Lora is one of the 51 union councils of Abbottabad District in the Khyber Pakhtunkhwa province of Pakistan. Lora Union Council takes its name from the main village of area. The local language is Hindko but Urdu is also universally understood.

==Demography==
According to the 2023 census the total population of the Union Council of Lora was 17,106 of which 8,342 were males and 8,764 were females. Regarding religion - 17,026 were recorded as being Muslims with 80 belong to other faiths.

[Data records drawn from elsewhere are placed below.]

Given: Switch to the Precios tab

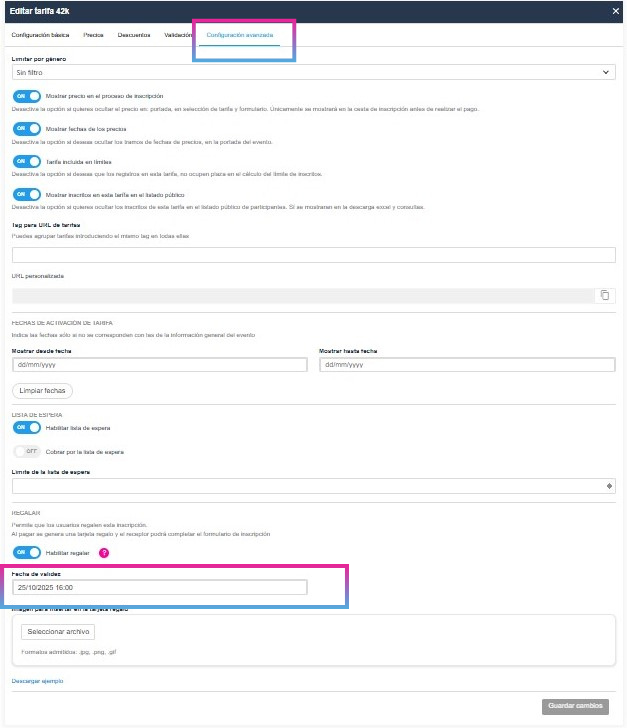Looking at the screenshot, I should click(x=93, y=35).
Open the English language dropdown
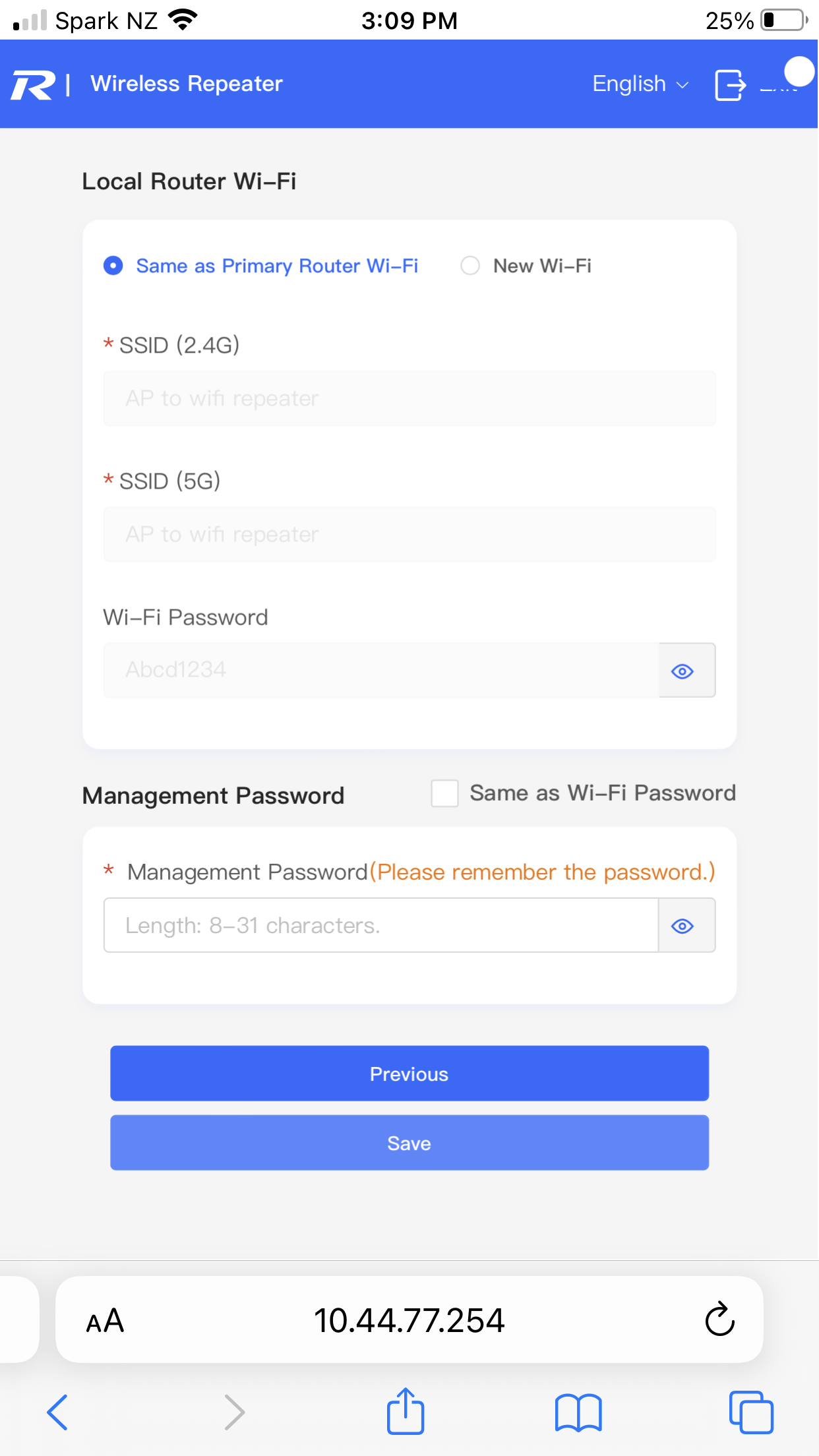819x1456 pixels. pos(640,84)
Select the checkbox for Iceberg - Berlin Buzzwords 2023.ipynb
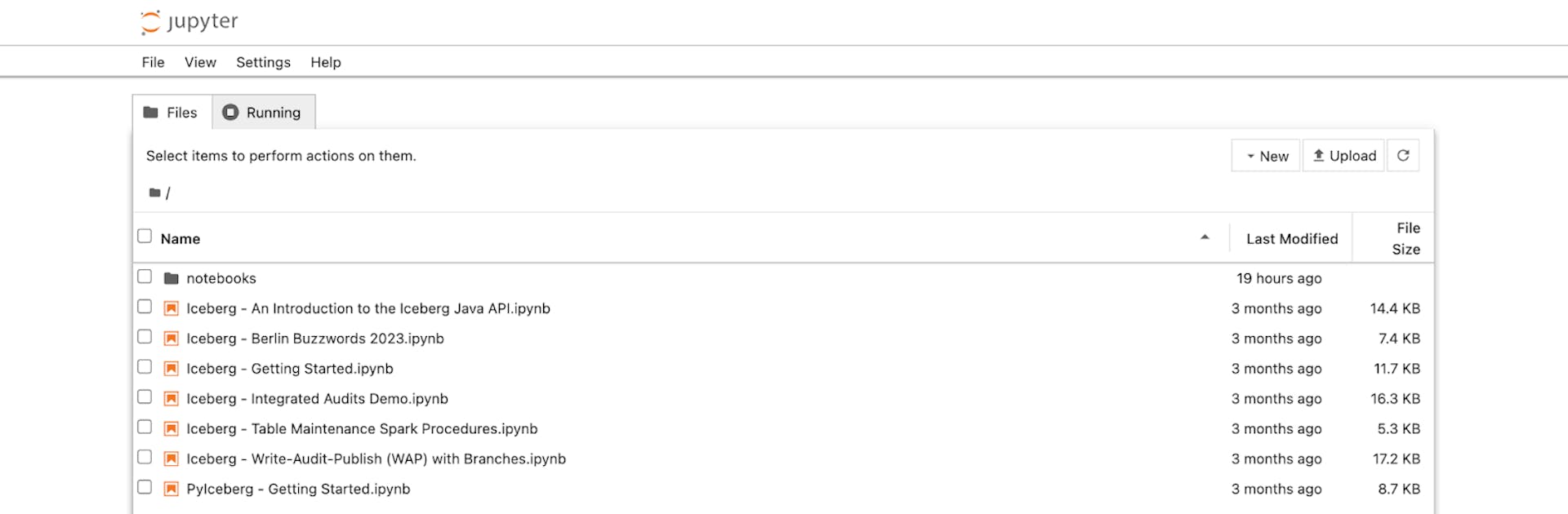The height and width of the screenshot is (514, 1568). (x=145, y=336)
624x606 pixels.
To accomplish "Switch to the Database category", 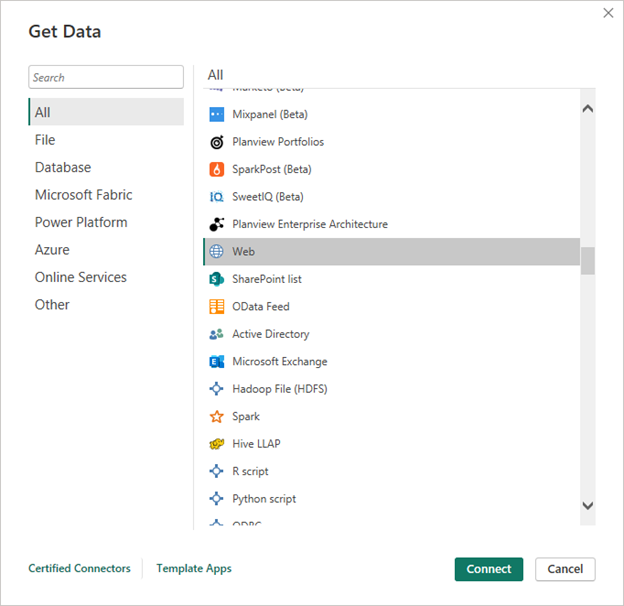I will 63,168.
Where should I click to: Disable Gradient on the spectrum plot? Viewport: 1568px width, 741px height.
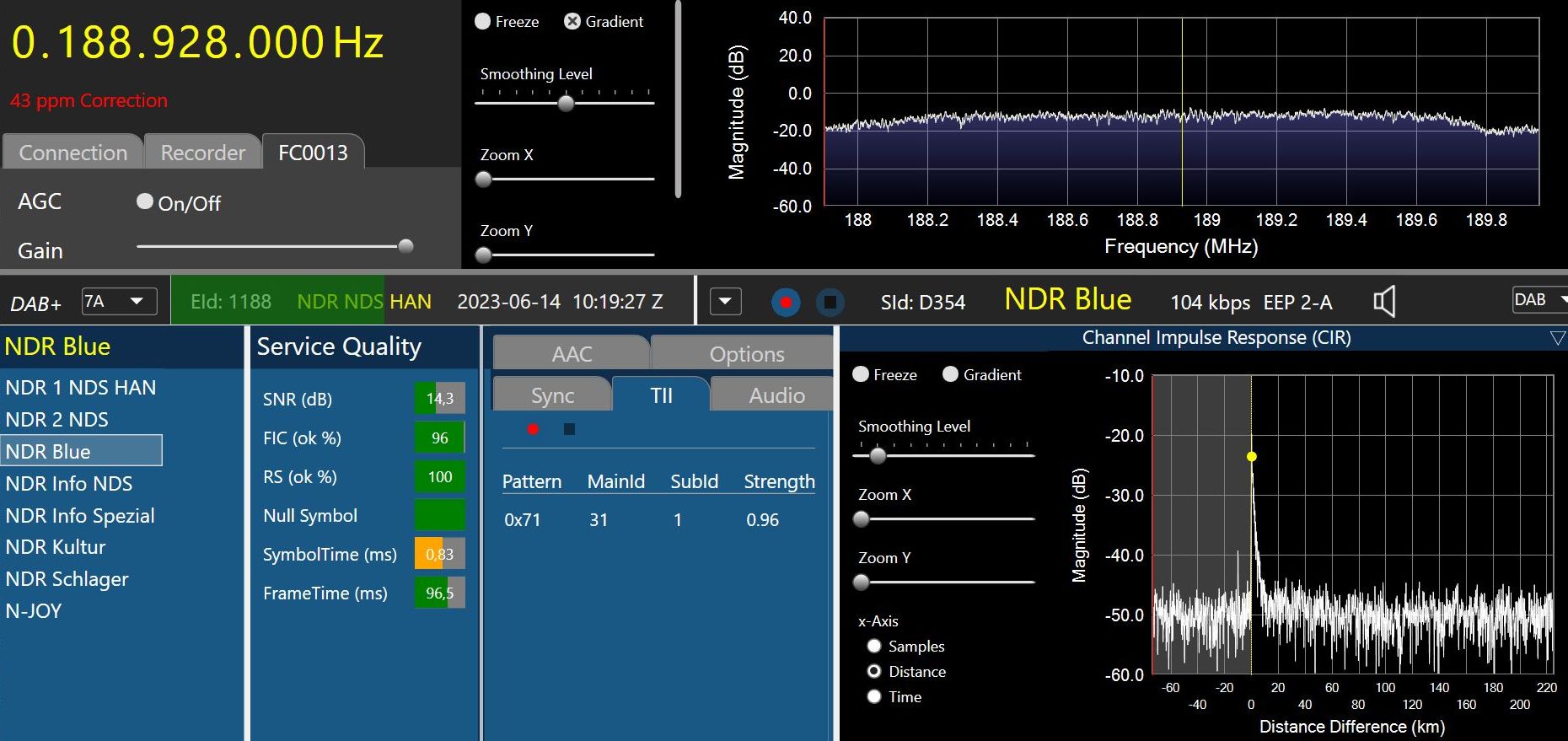[x=572, y=22]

Lora village itself was recorded as having a total population of 7,530 of which 3,681 were male and 3,849 were female. 7,473 residents were recorded as Muslim with 57 belonging to other faiths.

==Subdivisions==
The Union Council of Lora is subdivided into the following areas: Chabgran, Ghari, Ghora, Dheri Kiala, Lora, Kotli, Narhota, Noorpur, Seri and Thath Karam Shah, Mohra Maira, Kundbatal, Ghambeer, Phallah, Roper.

== Location ==

Lora is located in the southern part of Abbottabad District formerly part of Havelian Tehsil, it is now the headquarters of Lora Tehsil. It is bounded by the following union councils, Nara to the north, Nagri Totial to the north and east, Goreeni to the south, and Phallah to the west.

==Transport==
Lora is connected with Abbottabad via the Ghora Gali- Shah Maqsood road, the travelling time from Abbottabad is about 3 hours by bus and two hours by car. Murree is about 22 km from Lora and can be reached in 40 minutes . Islamabad is about 60 km and 90 minutes drive.